The ferret model is chosen because the imaging techniques necessary to quantify inhibitory neuronal responses are not yet well established in primate models, and while our current knowledge about neural morphology and connections has been derived from mouse models, mouse visual cortex lacks the ?columnar organization? (spatial grouping of neurons with similar response properties) that is a hallmark of primate visual cortex and is present in ferrets.

Thus, the ferret model is well-positioned to bridge the gap between mouse models and primate models.

First, in order to understand neuronal behaviors in the absence of contextual modulation, we will characterize interactions within a single hypercolumn to small, simple stimuli (sinusoidally modulated luminance gratings) at a range of orientations and contrasts.

We hypothesize that parvalbumin-containing (PV+) inhibitory interneurons will demonstrate the sharpest orientation tuning, followed by somatostatin-containing (SOM+) and serotonin-positive (5HTR+) populations.

Next. using a Cross Orientation Suppression paradigm, we will test the hypothesis that that SOM+ responses track the overall contrast energy in the stimulus, while PV+ populations reflect suppression of individual grating component representations.

Additional experiments with naturalistic textures will test whether these behaviors generalize to stimuli with a broad range of contrasts, orientations, and spatial frequencies.

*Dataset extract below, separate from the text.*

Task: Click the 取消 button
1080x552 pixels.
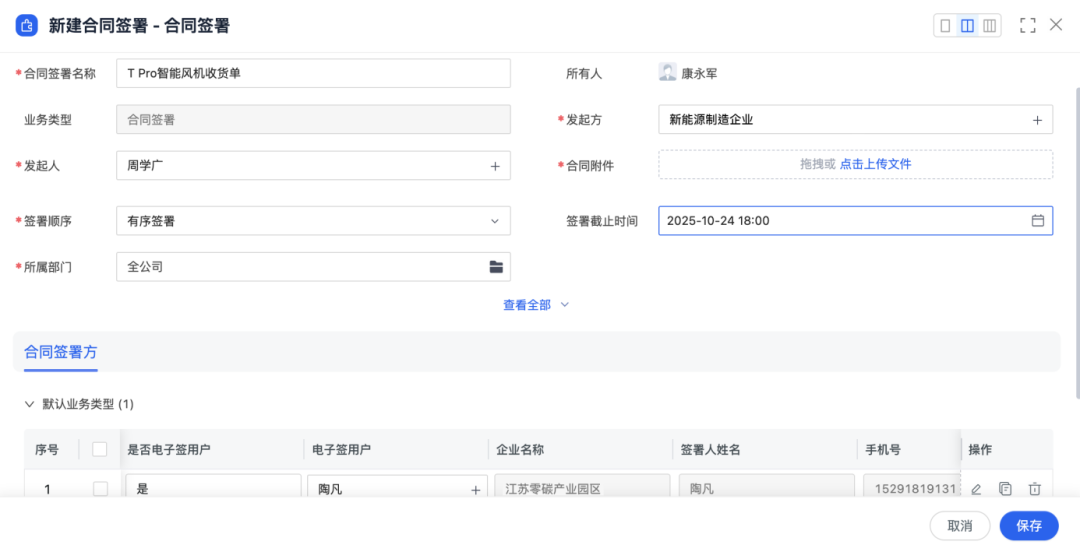Action: click(960, 526)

Finally, we will use classical Orientation-Dependent Surround Suppression and Collinear Facilitation paradigms to study how the local inhibitory pool responds to scene context.

We hypothesize that the responses of local 5HTR+ neurons will reflect the surrounding stimuli rather than the center stimuli.

Together, these experiments will constrain an open-source computational model articulated at the level of the single neuron that will constrain hypotheses about how human perceptual behaviors are linked to specific neuronal populations; this model will be valuable for understanding how perceptual aberrations associated with psychosis might be mapped to the function of specific neuronal subpopulations.